Prediction is the keyword on everybody’s lips. Whether it is Nate Silver predicting the US election (or not), or Facebook investing heavily in VR, business decisions should be based on the world of tomorrow, not on the world of today.
Predictive analytics is taking off in the business world, and every business wants to know what their customer will do next. But how is this done? We looked at the top 20 Google results for “Predicting customer behaviour” and found only vague tips and complex academic papers. For this article, we want to provide a concrete step-by-step guide to getting the job done. In the following we provide a 5-step guide to predicting customer behaviour using data science methods.
Step 1 — Define a clear goal
For any prediction question, the most important step is to start with a concrete goal. Your goal must be able to produce testable predictions. Being able to say “Retail purchases will increase” is too vague. When will they increase? By how much? Your predictions will have to pass the “Clairvoyance Test”. A better goal is to “identify which customers will make a retail purchase within the next 14 days with 90% accuracy”. Of course, there are many other behaviours you may want to predict, such as customer churn, LTV or a response to a particular campaign.
Step 2 — Collect the right data
Now you have your goal, what data will you need to achieve it? A good way to do this is to work backwards. We want to predict purchase intent, so it is going to be very handy to know about historical purchases. It might also help to know how many items customers typically buy, how often do they make transactions, do they buy during sales time, after rewards, before their birthday. The most logical predictors are usually the most informative, but there is no guarantee and choosing the right data (known as feature selection) can often be more art than science.
How much data will you need? Unfortunately there is no clear rule for the amount of data you will need, but in the case of retail trends, you will want at least 2 years of historical data to be able to incorporate seasonal trends into your model.
Step 3 — Build a model but start simple
Next, open up your modelling tool of choice. If you use Python, try Scikit-Learn, or for R we like Max Kuhn’s Caret package. Both have the capacity to implement a large variety of complex machine learning algorithms, and while it is tempting to go fancy, the most important thing is to start with a simple model.
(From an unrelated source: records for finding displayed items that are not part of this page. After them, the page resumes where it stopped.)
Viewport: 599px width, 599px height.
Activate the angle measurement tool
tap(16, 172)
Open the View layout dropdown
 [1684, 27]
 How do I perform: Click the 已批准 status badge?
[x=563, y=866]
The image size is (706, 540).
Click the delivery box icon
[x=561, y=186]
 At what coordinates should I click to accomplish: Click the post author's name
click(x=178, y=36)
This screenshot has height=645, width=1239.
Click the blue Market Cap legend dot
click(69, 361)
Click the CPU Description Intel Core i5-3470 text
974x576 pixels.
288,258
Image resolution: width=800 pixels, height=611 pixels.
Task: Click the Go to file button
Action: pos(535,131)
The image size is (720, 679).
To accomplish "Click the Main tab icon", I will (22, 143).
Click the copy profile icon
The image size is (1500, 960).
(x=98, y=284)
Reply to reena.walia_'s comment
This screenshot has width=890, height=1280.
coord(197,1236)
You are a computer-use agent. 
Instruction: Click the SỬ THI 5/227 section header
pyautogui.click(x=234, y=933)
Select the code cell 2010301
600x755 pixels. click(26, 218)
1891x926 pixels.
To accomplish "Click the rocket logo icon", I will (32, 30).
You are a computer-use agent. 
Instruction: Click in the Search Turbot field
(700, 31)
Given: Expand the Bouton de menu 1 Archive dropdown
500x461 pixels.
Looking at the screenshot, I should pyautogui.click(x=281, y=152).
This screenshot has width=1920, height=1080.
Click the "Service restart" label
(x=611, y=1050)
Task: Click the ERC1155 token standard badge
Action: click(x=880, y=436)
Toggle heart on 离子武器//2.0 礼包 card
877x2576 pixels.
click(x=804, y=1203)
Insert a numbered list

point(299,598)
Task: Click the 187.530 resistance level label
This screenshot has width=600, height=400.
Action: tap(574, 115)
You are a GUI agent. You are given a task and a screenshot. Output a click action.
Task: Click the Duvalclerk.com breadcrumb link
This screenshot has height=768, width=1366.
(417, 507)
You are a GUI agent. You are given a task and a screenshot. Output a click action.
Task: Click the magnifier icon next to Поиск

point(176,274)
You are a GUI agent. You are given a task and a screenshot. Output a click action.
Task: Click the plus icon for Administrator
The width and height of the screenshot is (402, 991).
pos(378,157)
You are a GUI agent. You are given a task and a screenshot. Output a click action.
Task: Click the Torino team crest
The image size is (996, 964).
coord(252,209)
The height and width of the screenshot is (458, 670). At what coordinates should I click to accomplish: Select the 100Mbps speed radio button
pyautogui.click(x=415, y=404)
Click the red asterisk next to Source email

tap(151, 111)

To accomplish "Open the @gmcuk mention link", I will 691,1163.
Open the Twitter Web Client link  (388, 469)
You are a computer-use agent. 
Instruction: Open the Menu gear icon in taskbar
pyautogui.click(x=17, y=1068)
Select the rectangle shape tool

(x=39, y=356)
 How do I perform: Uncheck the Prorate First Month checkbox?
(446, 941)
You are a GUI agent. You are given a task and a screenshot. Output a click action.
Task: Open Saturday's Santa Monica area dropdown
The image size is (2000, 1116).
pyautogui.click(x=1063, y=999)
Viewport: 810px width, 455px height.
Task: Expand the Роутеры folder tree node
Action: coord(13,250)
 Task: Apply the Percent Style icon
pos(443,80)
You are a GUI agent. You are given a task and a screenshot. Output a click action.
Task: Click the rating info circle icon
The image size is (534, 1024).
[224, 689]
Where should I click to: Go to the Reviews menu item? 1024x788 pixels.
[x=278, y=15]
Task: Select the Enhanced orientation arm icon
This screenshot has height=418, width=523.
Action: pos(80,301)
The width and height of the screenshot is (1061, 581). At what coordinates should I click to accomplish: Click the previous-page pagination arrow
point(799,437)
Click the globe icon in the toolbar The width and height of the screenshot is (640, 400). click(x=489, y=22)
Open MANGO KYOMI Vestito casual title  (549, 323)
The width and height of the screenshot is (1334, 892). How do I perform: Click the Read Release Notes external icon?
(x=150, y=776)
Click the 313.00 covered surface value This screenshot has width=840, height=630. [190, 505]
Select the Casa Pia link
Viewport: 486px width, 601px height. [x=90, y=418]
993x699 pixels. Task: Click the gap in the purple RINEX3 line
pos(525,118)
Not because these are the simplest to fit and most interpretable, but because you can turn them around quickly. This is critical when building predictive models because this is an iterative process and the biggest gains can be made quickly. The risk of starting with a complicated model is that you don’t have time to improve on it, or worse the sophisticated model is no better than the simple model — and it’s less interpretable.
Step 4 — Test your model
Congratulations, you now have a model that makes predictions. In our case, we wanted to know which customers are likely to make a purchase in the next 14 days. The result of our model is simply the addition of a new column or variable to our data with the label ‘Purchase’ or ‘No Purchase’ for each customer in our database. It is now important to practice good data hygiene. Make sure you test your predictions on an independent dataset that has not been used in training the model. In most cases this will be based on a sample on a ‘hold out’ set of the data, typically 20%. This will give you the most reliable estimate of how your model will perform in the ‘real world’.
Step 5—Set (but don’t forget) your model
To make use of your model you need to give it a place to work for you. These are your deployment options:
- Keep it local: The simplest method is to simply run the model on the machine that generated the model. This requires the least amount of work to set up.
- Batch it: Set up a Cron job, or other automated service to run the model every hour/day/week and add the predictions to your database.
- Let it REST: By creating a RESTful API, anyone in your organisation can easily access the model via HTTP and generate predictions in real time.
Whatever your deployment option, keep in mind that a predictive model is only as good as the data it was built on. This means that if you just let the model sit for too long, the data it was trained on will become more out of data, providing increasingly worse predictions. Always remember to keep your models trained with the most recent data or else they will quickly lose their value without you realising.
Predictive modelling is an iterative process. Follow these 5 steps and you will be able to quickly generate predictions, but in order to stand the test of time, revisit your model frequently.